Leave the pictures out and write out exactly the lines from the top of the entries through the line containing "Viewport: 373px width, 349px height.".

(Dataset entries)
_____

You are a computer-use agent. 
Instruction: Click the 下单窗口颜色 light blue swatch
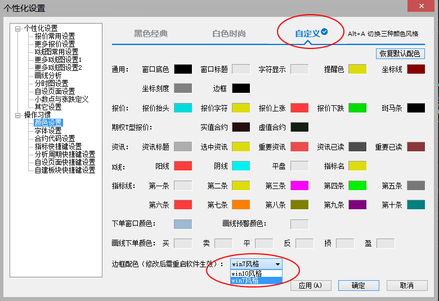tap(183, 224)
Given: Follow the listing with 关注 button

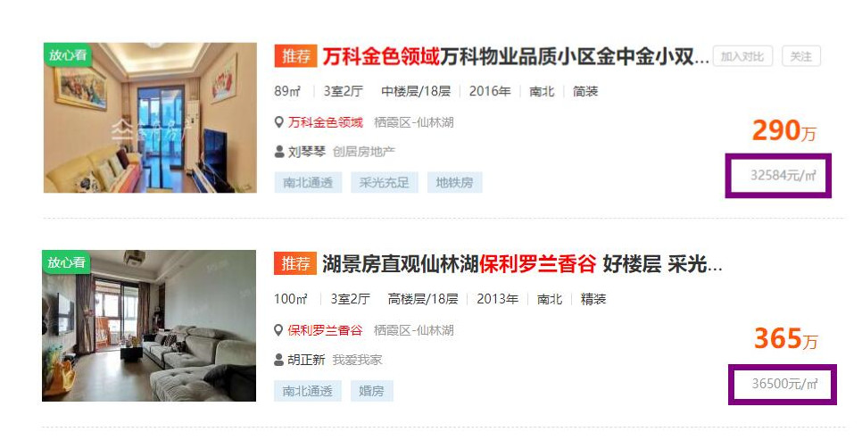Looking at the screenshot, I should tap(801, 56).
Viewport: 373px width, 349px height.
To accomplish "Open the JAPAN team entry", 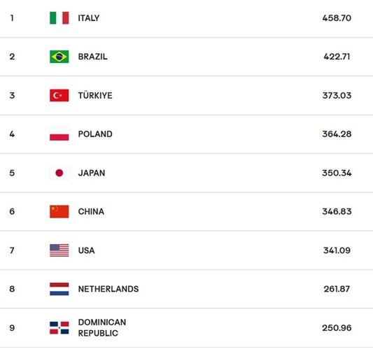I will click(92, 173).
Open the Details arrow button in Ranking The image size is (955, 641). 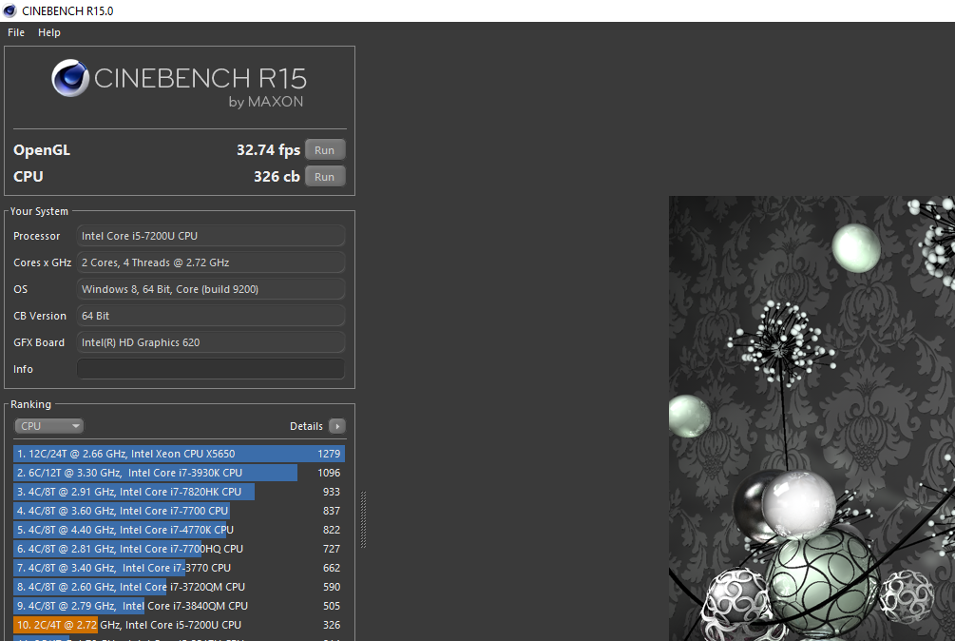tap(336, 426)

_____

> [Solution to this task]
You are a computer-use agent. 
Instruction: Click the 下单窗口颜色 light blue swatch
tap(183, 224)
Given: Follow the listing with 关注 button

Looking at the screenshot, I should tap(801, 56).
Viewport: 373px width, 349px height.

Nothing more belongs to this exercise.